SHORT TASK: Repeat the items verbatim, starting at the line containing "What do you" and ending at the line containing "center [565, 559].", with both of those lines included. Omit the pictures from your answer.
☆ ☆ ☆ ☆ ☆ ☆ ☆
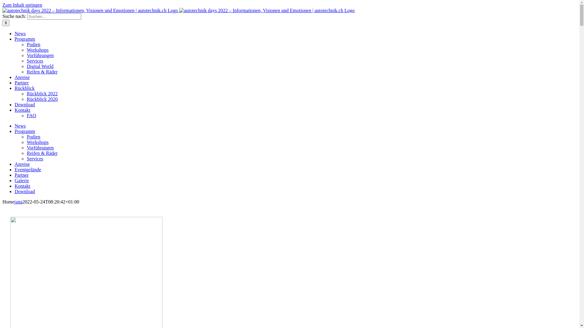  I want to click on 'Partner', so click(22, 83).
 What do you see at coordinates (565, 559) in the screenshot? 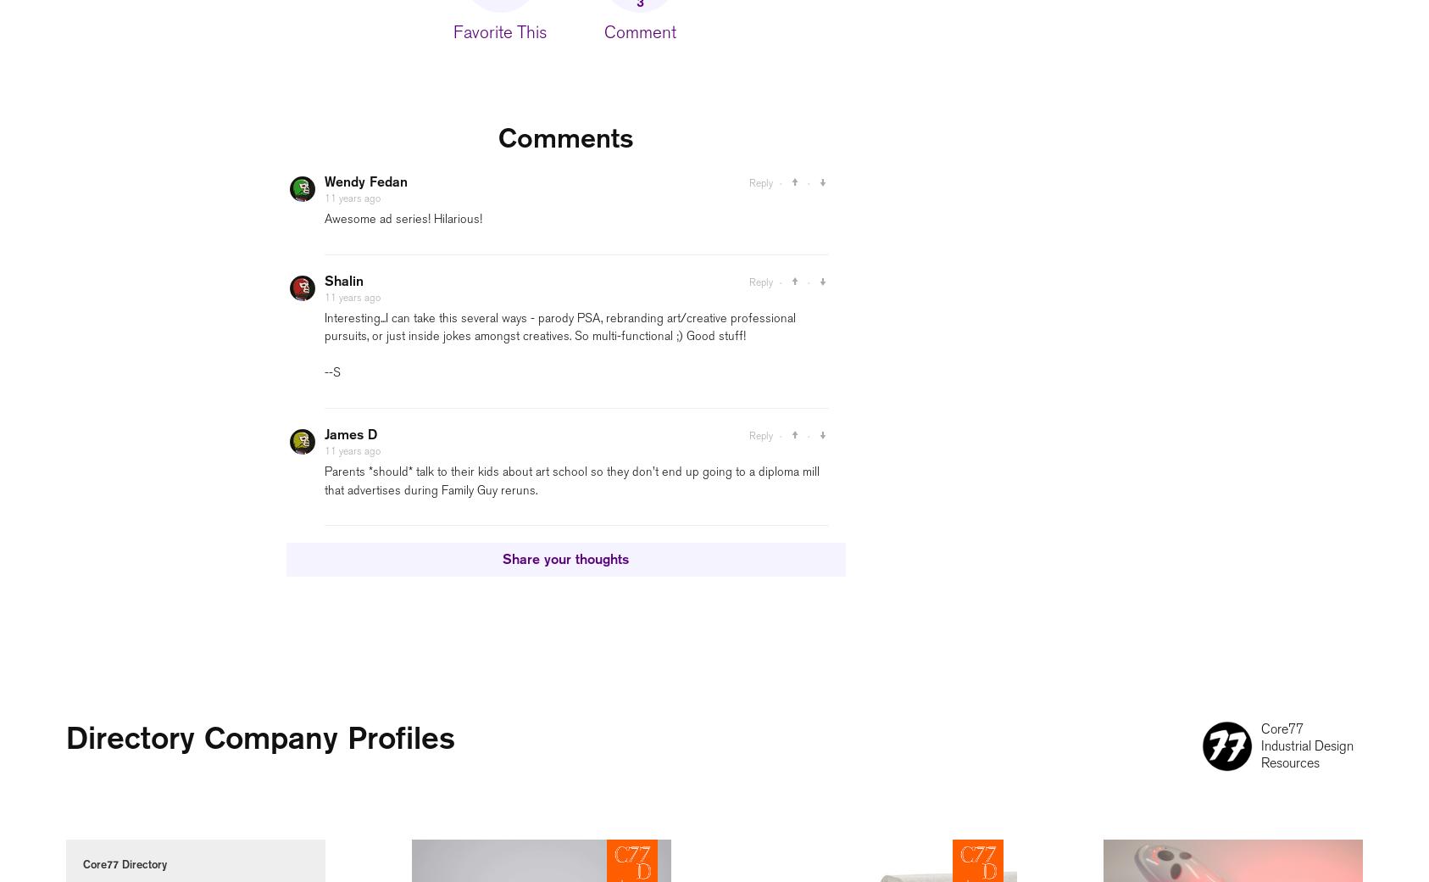
I see `'Share your thoughts'` at bounding box center [565, 559].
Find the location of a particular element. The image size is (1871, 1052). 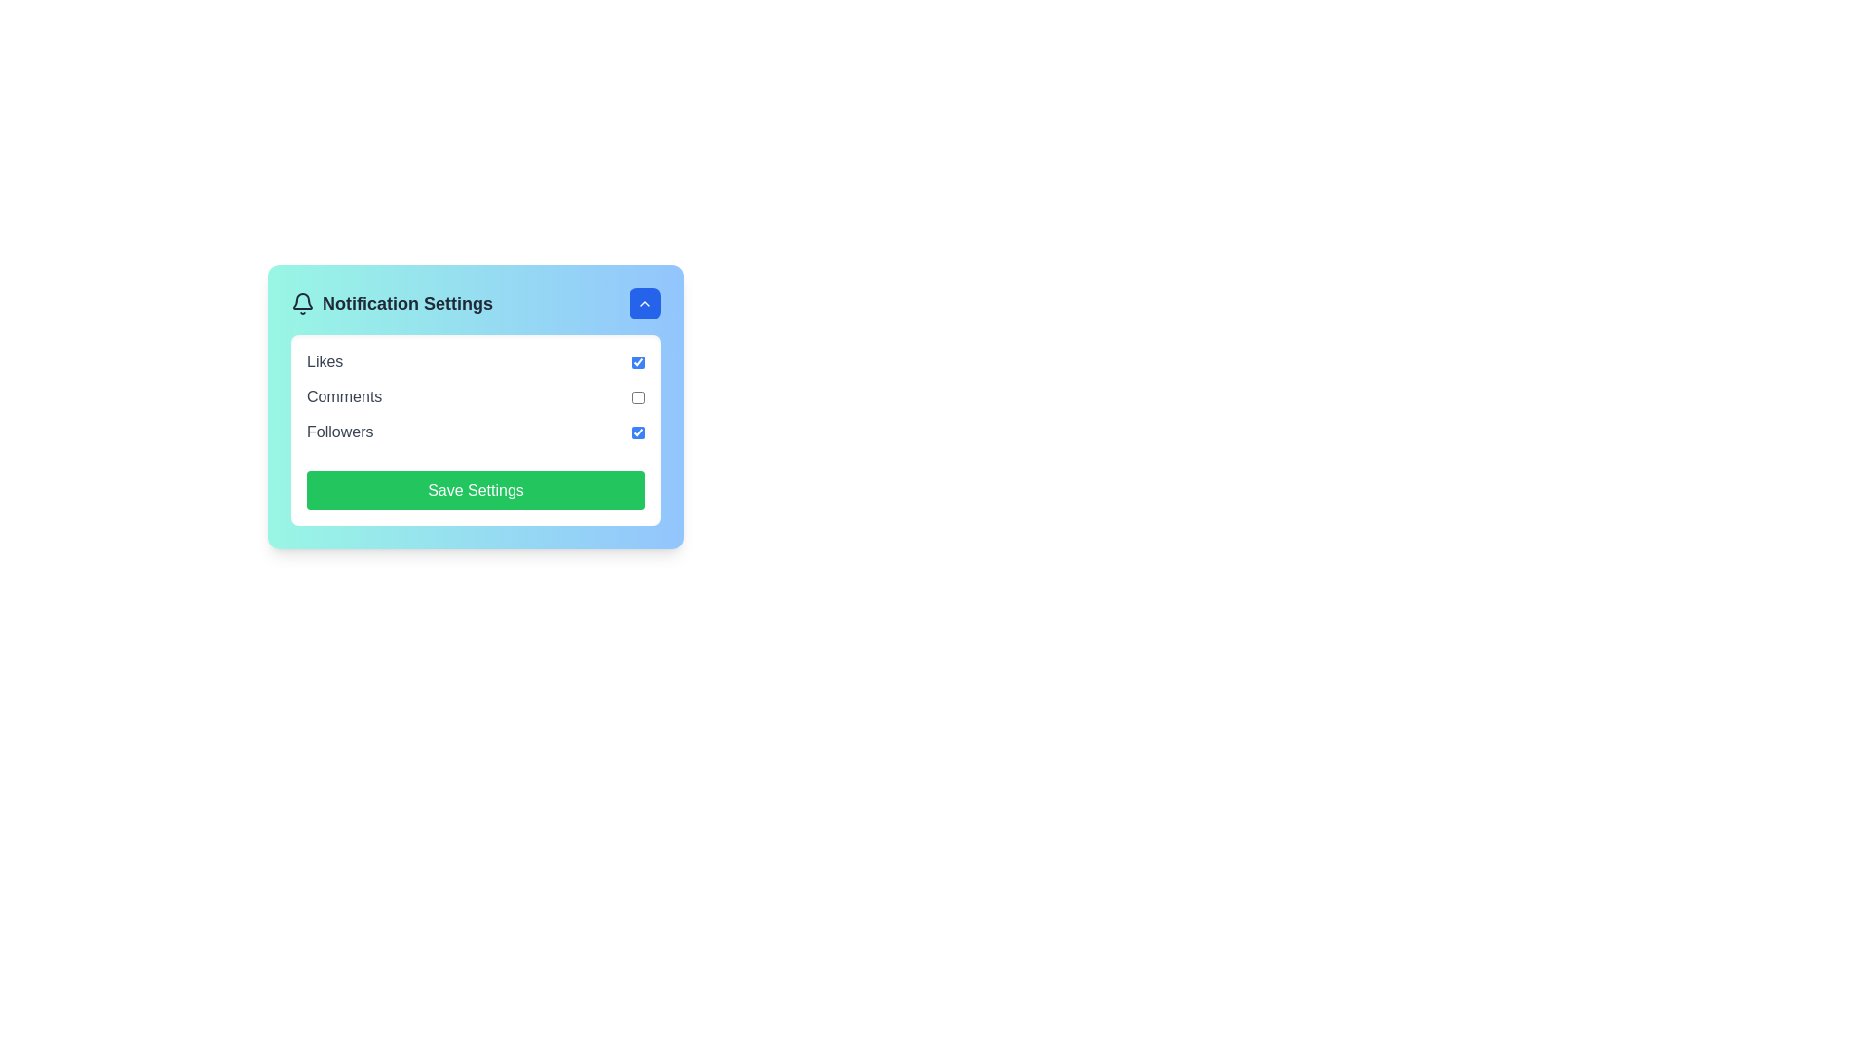

the 'Notification Settings' header which features a bold title and a bell icon, located at the top of the dialog box is located at coordinates (475, 304).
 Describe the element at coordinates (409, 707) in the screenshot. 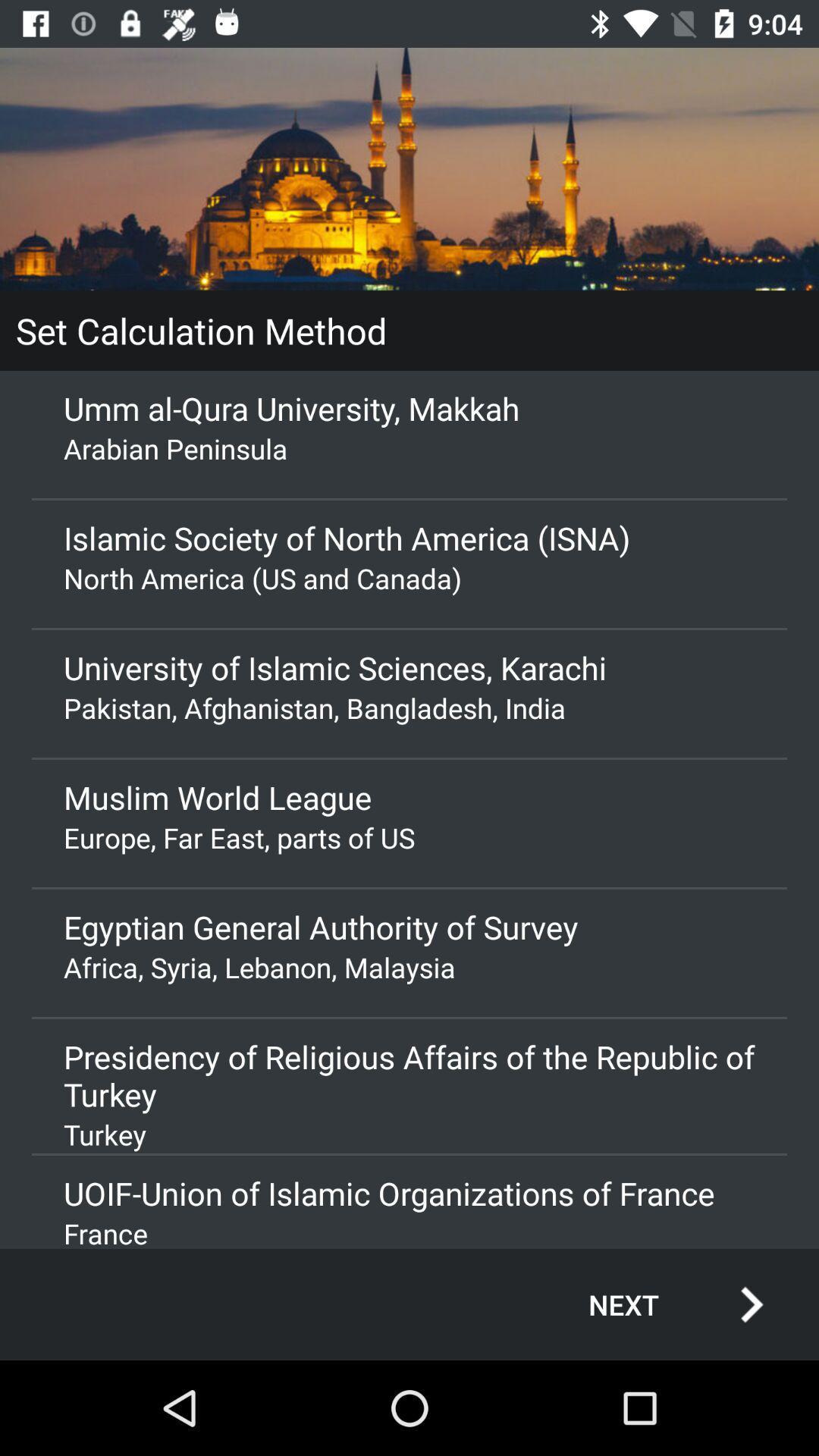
☆ ☆ ☆ ☆ ☆ ☆ ☆
RESULT OF THE TASK:
 What do you see at coordinates (565, 559) in the screenshot? 
I see `'Share your thoughts'` at bounding box center [565, 559].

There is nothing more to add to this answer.